Architecture & urbanism, Blog, Design with Intent, External Control

Via Boing Boing – the US’s National Association of Theater Owners wants the FCC’s permission to block mobile reception inside cinemas. To be honest I thought this already happened in some places… maybe I’d mentally linked it to office buildings with Faraday cage wall structures to prevent eavesdropping on wireless data transfer; I don’t know how common these are in general, but would guess that more sensitive workplaces have had these for a long time.

As an architecture of control, the phone signal blocking is (suprisingly rarely!) something which appears to have both commercial benefits and ‘social’ benefits (see diagram, and discussion), although the social benefits are for the majority of the cinema audience rather than society as a whole.

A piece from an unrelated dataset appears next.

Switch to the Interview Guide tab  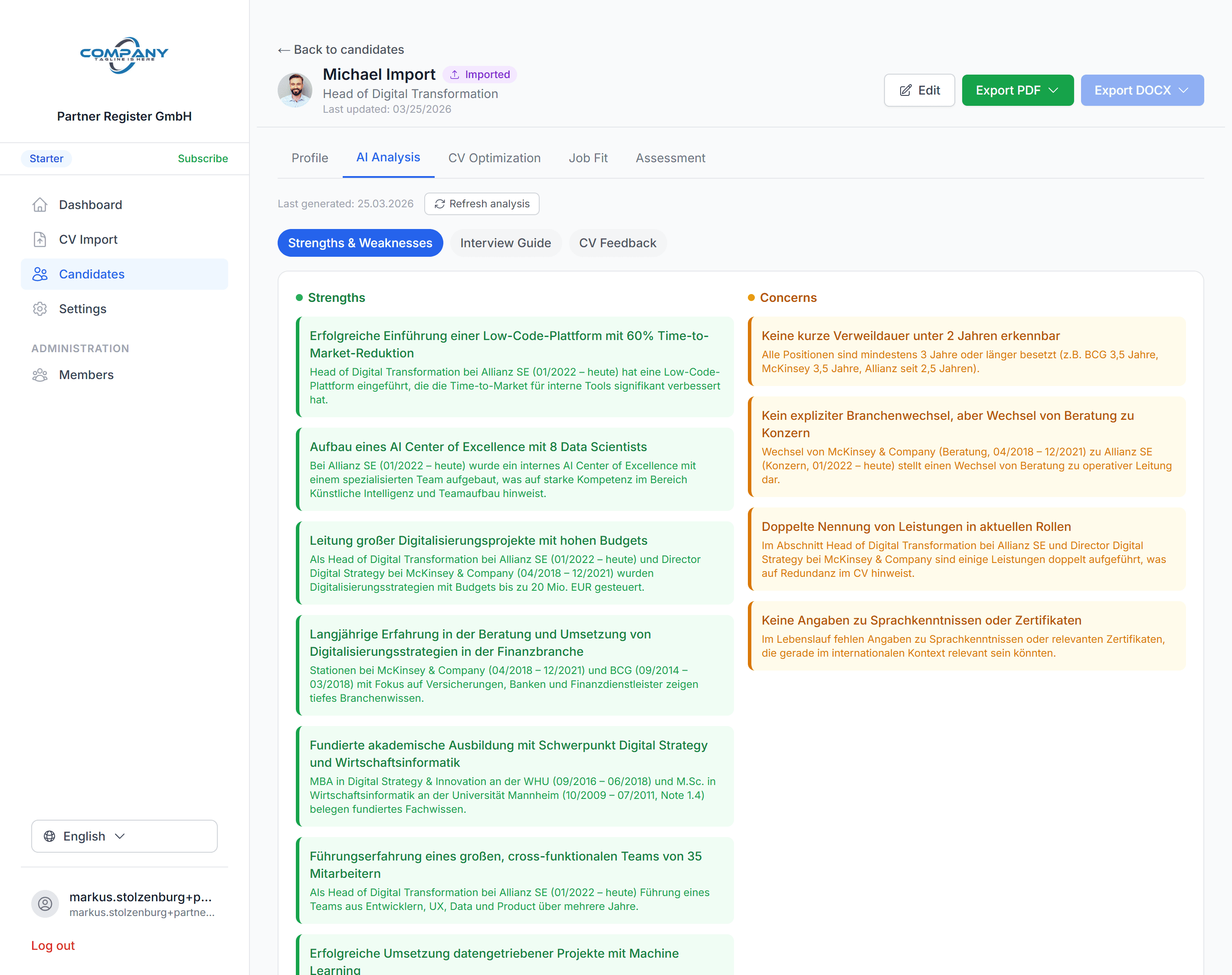pyautogui.click(x=505, y=242)
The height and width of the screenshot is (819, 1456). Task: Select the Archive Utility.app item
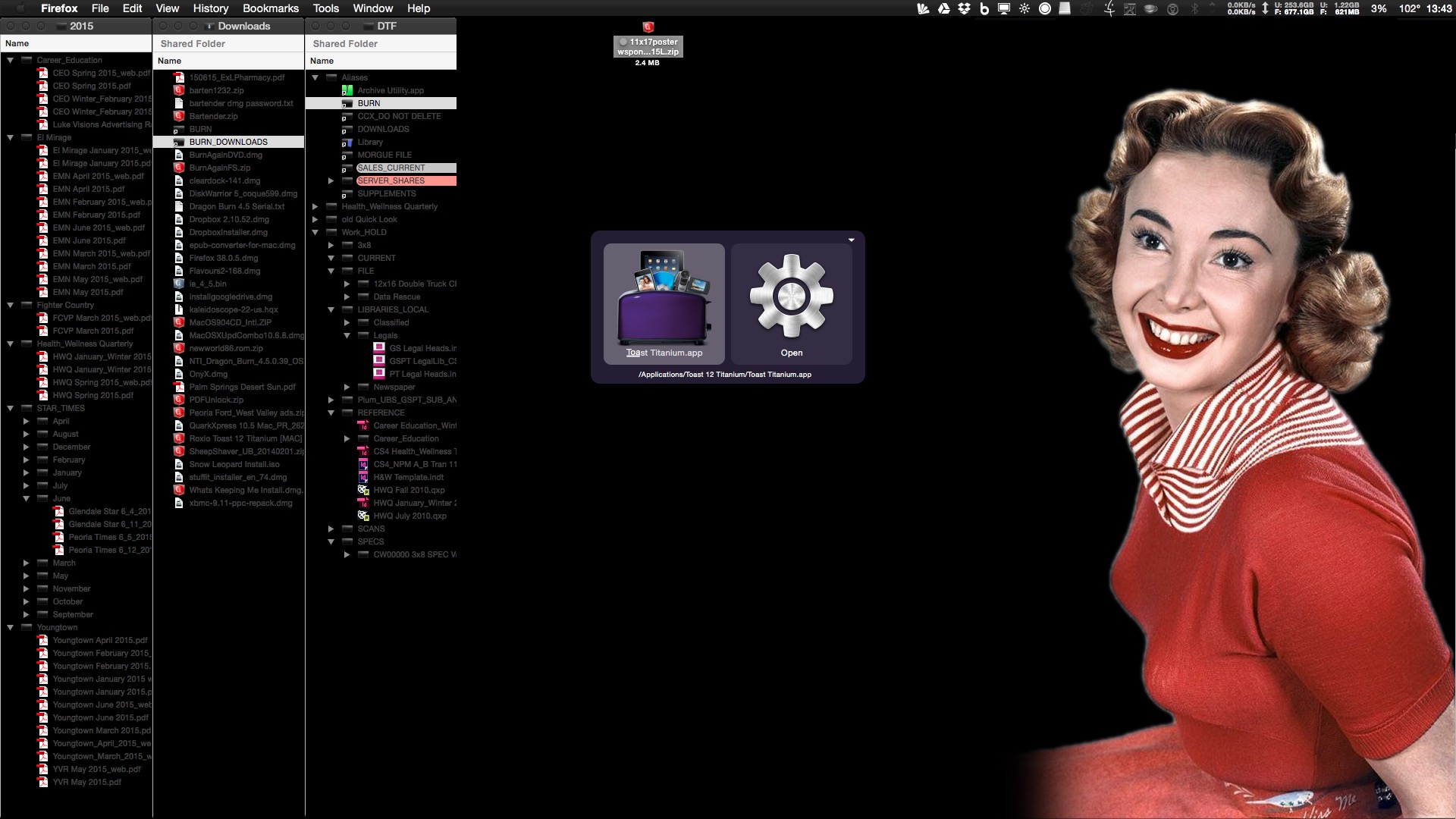pos(390,90)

It’s a case where the commercial benefits from more satisfied customers are presumably considered important enough to make it worthwhile satisfying those consumers–can anyone think of any other examples of architectures of control designed to do this?
Of course, the problem with not being able to dial emergency services may be significant, although one would hope that the cinema staff would be able to use a land line to do that if alerted. What might be a more worrying problem is the audience not being able to receive messages/calls–imagine a situation where some urgent or critical news (e.g. “Come home, your house is on fire”) can’t be communicated to someone simply because he or she is in the cinema. Yes, before cellular phones (and pagers) that wouldn’t have been an issue anyway, but it is now.